Renewable Energies

Última modificación
Thu , 30/05/2024 - 09:08

The Mixed University Institute ENERGAIA (formerly CIRCE) has been committed to the development of renewable energies from the beginning. The current massive development driven by the necessary decarbonization of all economic sectors requires facing new challenges, more related to their efficient management and proper planning, along with fair and non-harmful development, especially for the territories where generation facilities are located.

At ENERGAIA, we work on the technological development of these renewables without researching new energy conversion processes or new materials for these energies. For example, the use of agricultural, forestry, or urban waste to generate energy, biofuels, or bioproducts is a sustainable resource produced locally and is a renewed focus of interest in many parts of the world. However, new questions arise regarding resource evaluation and utilization chains, improvement of thermochemical transformation processes, diversification of uses, optimization of new production facilities, or analysis of associated impacts (e.g., ash) that are subjects of new research lines.
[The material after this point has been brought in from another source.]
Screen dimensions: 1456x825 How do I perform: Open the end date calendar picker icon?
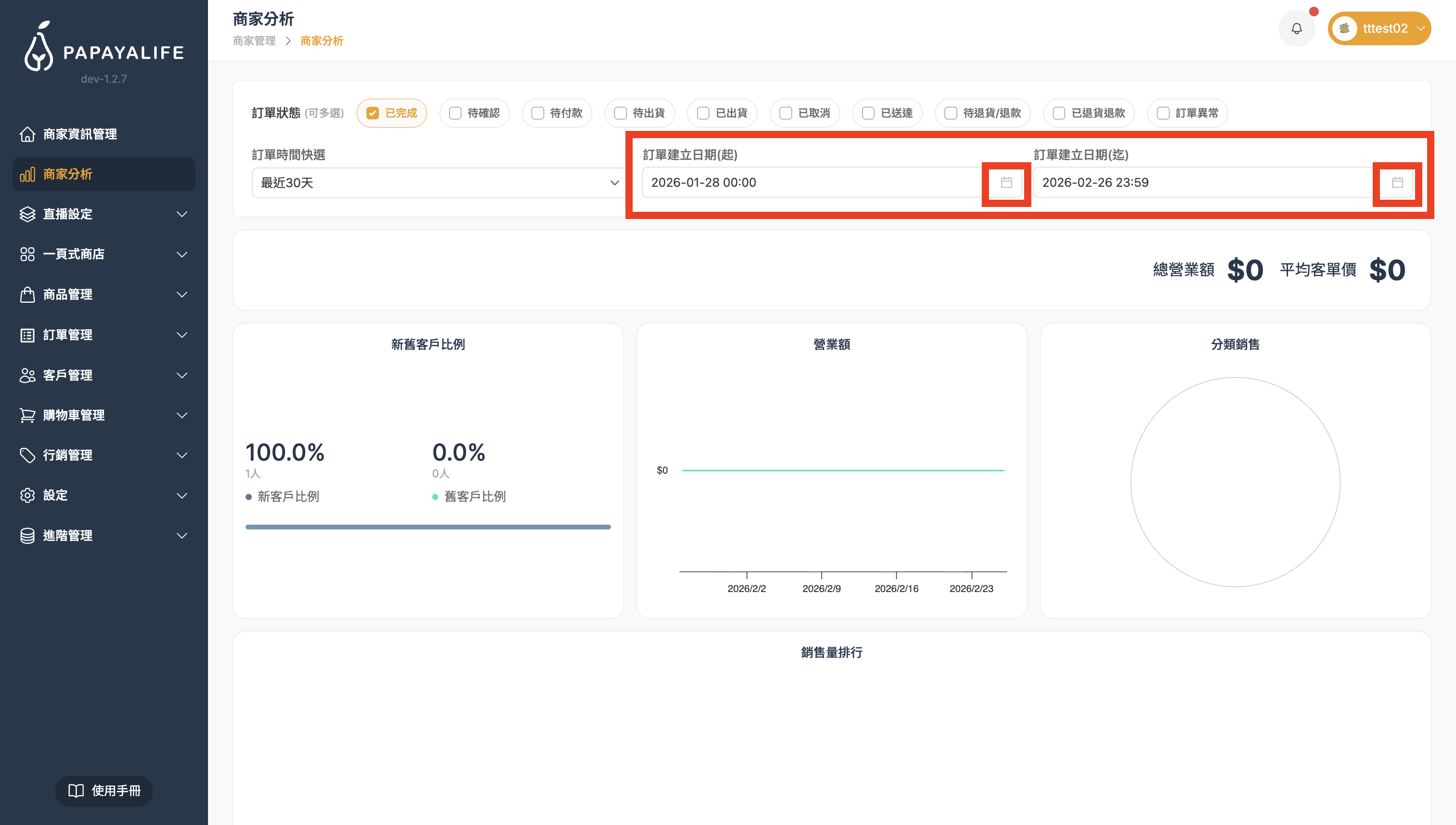[x=1397, y=182]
Regarding low-temperature solar thermal energy, its potential to cogenerate electricity and heat in the same panel allows it to serve various energy needs (cold can be obtained via ab/sorption or panel refrigeration) for the domestic and industrial sectors. At high temperatures, the challenges focus on stable and profitable storage systems and their hybridization in generation for power plants. In the case of photovoltaics, its proliferation associated with higher yields and lower costs has created some inefficiencies in its efficient management, which must be resolved with a mix of new grid and consumer management methods, storage technologies, and appropriate regulation for the current situation.
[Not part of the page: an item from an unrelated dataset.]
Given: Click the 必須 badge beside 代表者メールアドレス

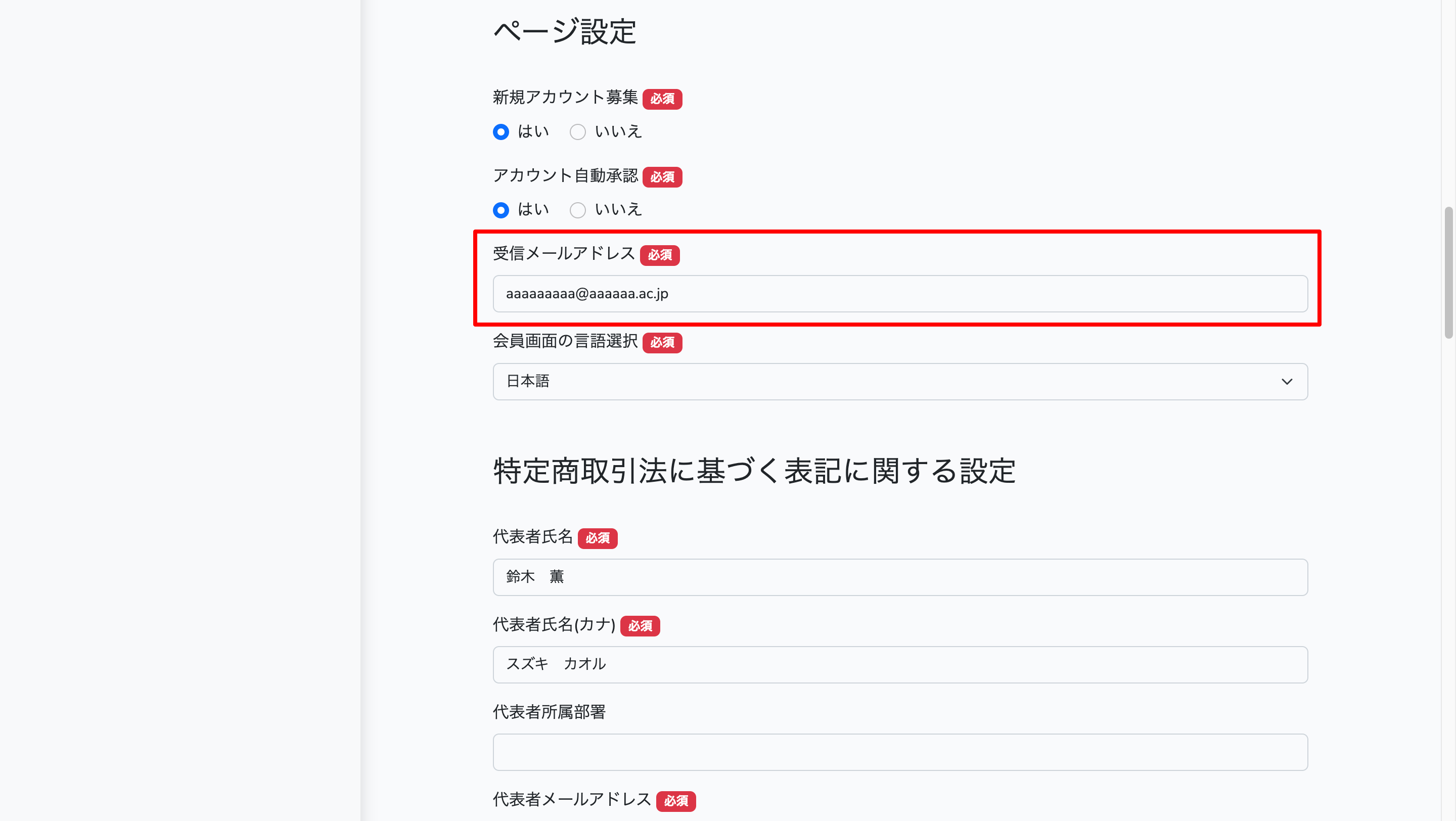Looking at the screenshot, I should tap(675, 801).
For wind energy, the technological challenges focus on adequate predictive maintenance of existing parks, intensive management in preserving local biodiversity, circular economy after their exploitation ends, and research aimed at mitigating, as much as possible, their randomness and relative predictability.

Regarding renewable hydrogen, the preference is for it to be used in the production of certain basic products like ammonia, where it is a raw material, for its sustainable implementation in other sectors and applications according to its technological development.

The full integration of renewable energies in the electricity sector requires overcoming certain technological barriers. The association of distributed generation with storage systems and appropriate charging processes for electric vehicles allows for greater deployment of the former and lower costs for the latter. Storage systems with different capacities and response times are also essential, where hydroelectric plants play a fundamental role and also allow for better water resource management. PtoX technologies must also be harmoniously integrated to manage renewable energy surpluses. Network control and management must always ensure the stability and security of the power system, which can also benefit from ancillary services provided by distributed generation. Other lines of action include smart management in key sectors such as domestic, orderly proliferation of self-consumption and energy communities, and remuneration in line with the new situation in the electricity market.